The team rushes the field in delight and hoists Smith up on their shoulders. Why? 'Cause Pitcher Smith was at bat. The pitcher won the game without throwing a pitch.
Already answered, but I’d point out this also happened in the strike-shortened 1994 season, when there were no playoffs. The Montreal Expos and the NY Yankees had the best records in their respective leagues, and of course neither made the playoffs because there weren’t any.
Which really sucked for the Expos, considering their fortunes in the following years.

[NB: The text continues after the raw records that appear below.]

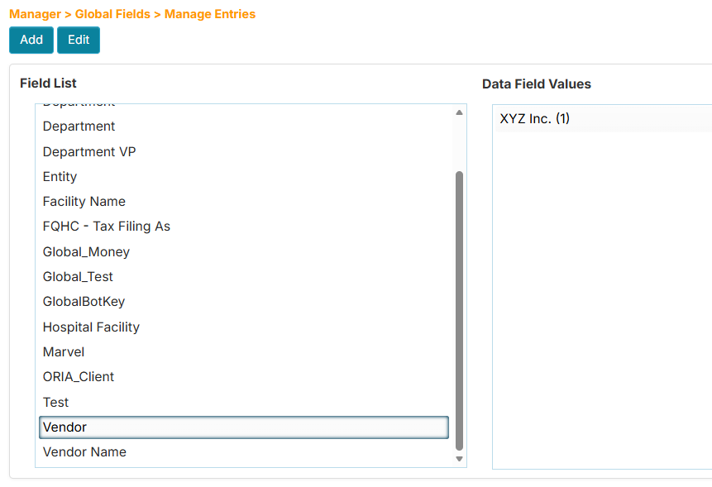
Task: Select the Global_Money field
Action: [86, 251]
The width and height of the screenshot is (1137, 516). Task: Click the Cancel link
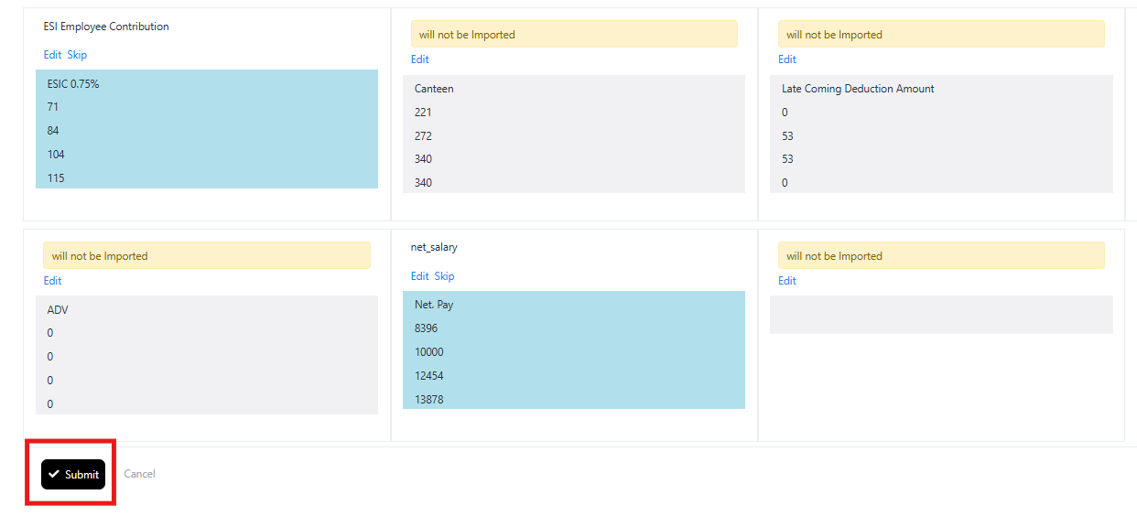pos(139,474)
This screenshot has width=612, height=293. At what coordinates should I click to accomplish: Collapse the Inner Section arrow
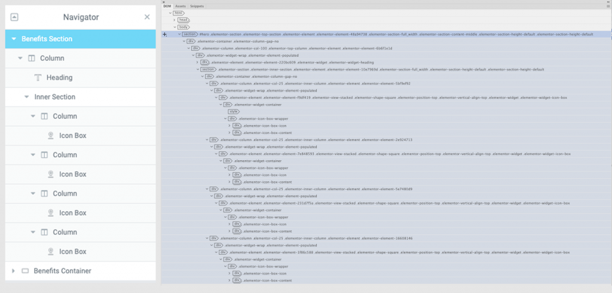click(26, 97)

I agree that #10 only works if you count a game with no bottom of the ninth (or a walkoff-shortened ninth) as something other than a nine-inning game. Therefore, home wins, which are presumably slightly more prevalent than visitor wins, won’t go [exactly] nine innings. Plus extra inning games (they go longer than nine) and rainouts, and there you go.

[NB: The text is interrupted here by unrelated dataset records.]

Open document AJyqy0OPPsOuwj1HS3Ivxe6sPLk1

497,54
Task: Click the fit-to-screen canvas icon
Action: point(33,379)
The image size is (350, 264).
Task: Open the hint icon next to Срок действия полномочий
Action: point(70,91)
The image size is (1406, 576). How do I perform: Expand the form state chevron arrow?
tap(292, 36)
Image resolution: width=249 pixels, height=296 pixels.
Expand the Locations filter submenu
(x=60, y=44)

It seems pretty clear to me that that’s what they’re going after here. I don’t think it’s particularly weaselly, either. An inning in baseball has two halves. A game with the home team winning may have gone into the ninth inning, but was finished after 8.5 innings. The actual quote from the presenter is “All baseball games are scheduled to go nine innings, so why is it, most games don’t go nine innings?” It’s a bit playing with semantics, but I think it’s fair.

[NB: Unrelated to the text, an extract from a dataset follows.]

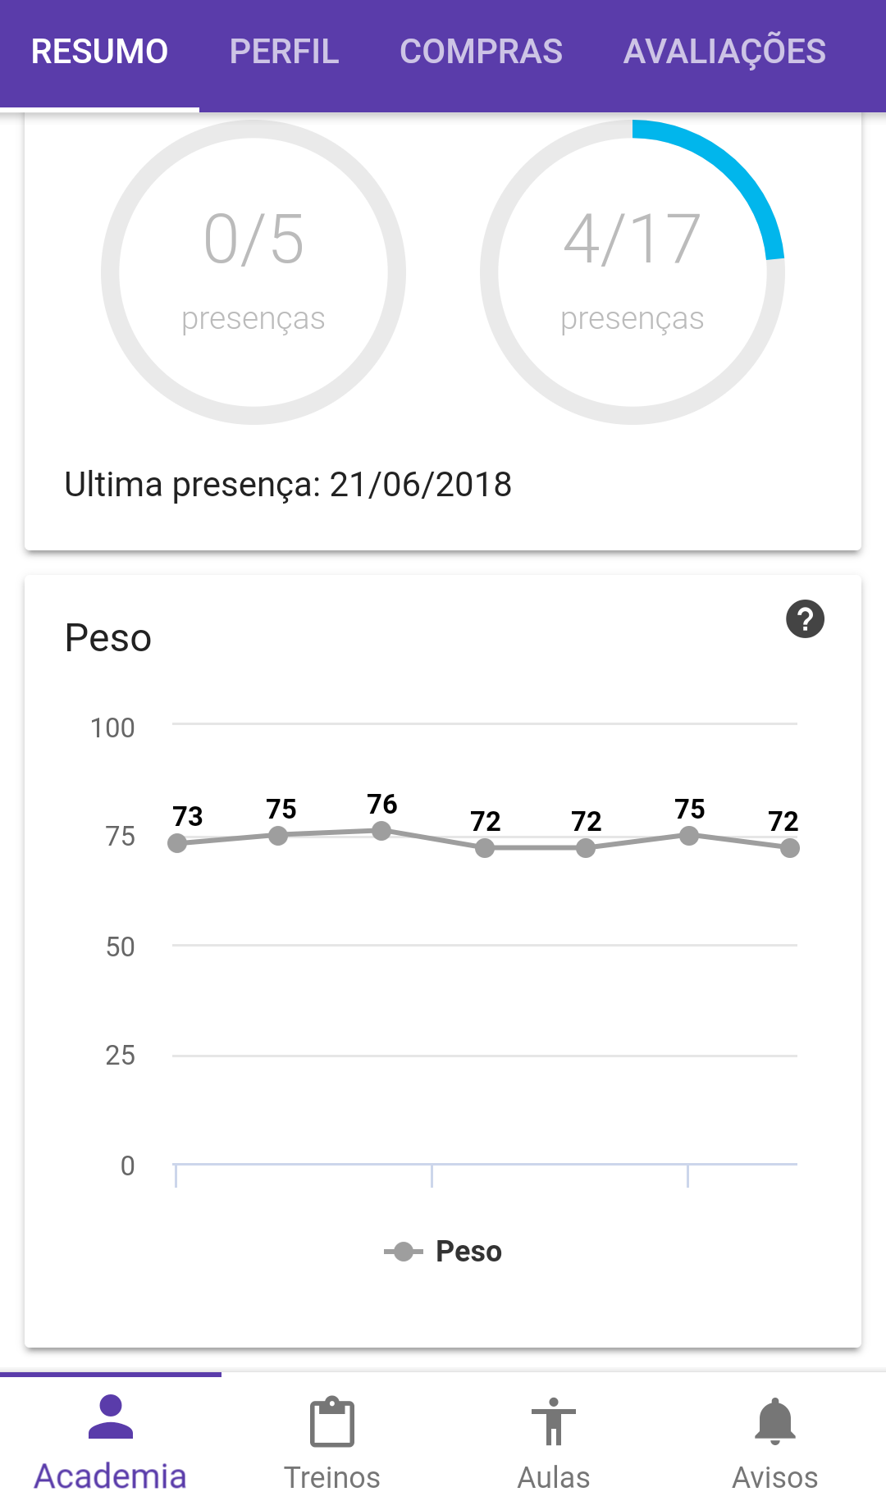Tap the Avisos label in bottom navigation
886x1510 pixels.
(x=775, y=1477)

President Johnny Gentle’s got it for the four called strikes fact. #1 is a tough one, but I think CJJ* nailed it.
Apparently everybody does not know this, because it sure as hell is not true in baseball. The home field advantage in major league baseball is something like five percent.
There is nothing in your link to support your contention, unless you want to point to the final paragraph, where they point out the 2003 Rockies’ home record, but qualify it as “astonishing” (especially in light of every single other piece of data they give that completely refutes your statement).
Adding the prefatory statement makes it even less accurate than it was. Baseball games are not scheduled in terms of innings, except in a tiny number of cases in certain minor leagues when a makeup doubleheader is (re)scheduled as two seven-inning games. (Or to be strictly accurate, it is rescheduled as two games in which the Exception clause of Rule 4.10(a) is activated. Such games can still be shorter or longer than regulation. I saw a “scheduled” seven-inning game once that actually went 16.) Otherwise, the schedule says nothing about innings at all. Games are scheduled to be played on given dates, between given teams, at given sites, beginning (but not ending) at given times, and according to given league rules. It is those rules which determine how many innings end up being necessary to resolve the game, and that can’t be known until it actually happens. So whether the game goes more or less than or exactly nine, it’s not a matter of the schedule.